= Children of Rain =

The Children of Rain was a 1960s folk trio from New York City, consisting of brother and sister Pam and Denis Meacham and singer/songwriter Alan Ross.

The group released the second-ever 45 rpm single of the famed 1960s’ anthem "Get Together" — later a classic by The Youngbloods — on Dot Records (45-16868) in April 1966.

Pam and Alan married in late 1967, forming the folk-rock group Ross Legacy and releasing Makes You Wanna Sigh, written by Pam’s brother and former Children of Rainer Denis, on the Philips label (40620) in 1969. At the encouragement of Music City mogul Buddy Killen, producer of R&B immortal Joe Tex and countless country stars, including Dolly Parton, Dottie West and Roger Miller, Pam & Alan Ross moved to Nashville in late August 1969. Killen produced the duo and published Alan’s songs with Tree Publishing Company from September 1969 through 1971. The couple appeared on over 300 television shows emanating from Nashville, from 1969–75. Ross went on to a 34-year career as a jingle writer/producer and studio session singer, his voice heard on over 1,100 commercial soundtracks for radio and TV. He continues today as a recording and occasional performing artist under the name wm Alan Ross.
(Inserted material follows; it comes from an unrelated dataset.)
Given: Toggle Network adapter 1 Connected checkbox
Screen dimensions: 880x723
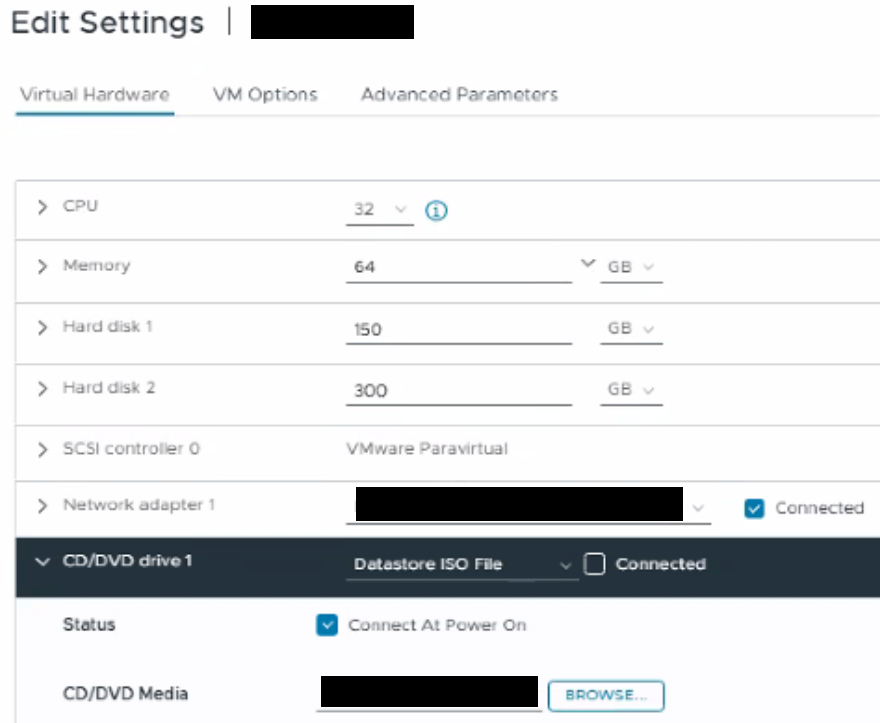Looking at the screenshot, I should 754,508.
Followers of record discographies, however, will not find the name Children of Rain under any Dot Records collections. Due to an inadvertent error on the label's part, their recording was released under the name Pam Meacham and the Children of Rain. Discographies continue to err, listing Pam's name only as the artist of record, and at that, misspelling it as Pam Meecham.

But the dauntingly sparse information on the group didn’t prevent British music journalist Rob Cochrane from tracking them down in the summer of 2017–51 years after their only release on Dot. Cochrane was drawn initially to their music via the group’s melancholic and wistful name—observed in March 2017 on an online auction. Cochrane shelved out $200 to purchase a rare eight-song acetate of the Children of Rain recorded at Delta Recording Corp., in New York City in late 1966, to see if the music matched the level of the group’s name. “They possess a spirited but haunting melancholia, a stunning back-bone of considered song-craft,” says Cochrane in his Sept. 2017 article on the Children of Rain for Culture Catch, “and had they fared better at the hands of time they would now undoubtedly be revered as innovators.”

In response to Cochrane’s article, the Children of Rain released the album "Revisited" globally, via CDBaby.com, on Dec. 11, 2017.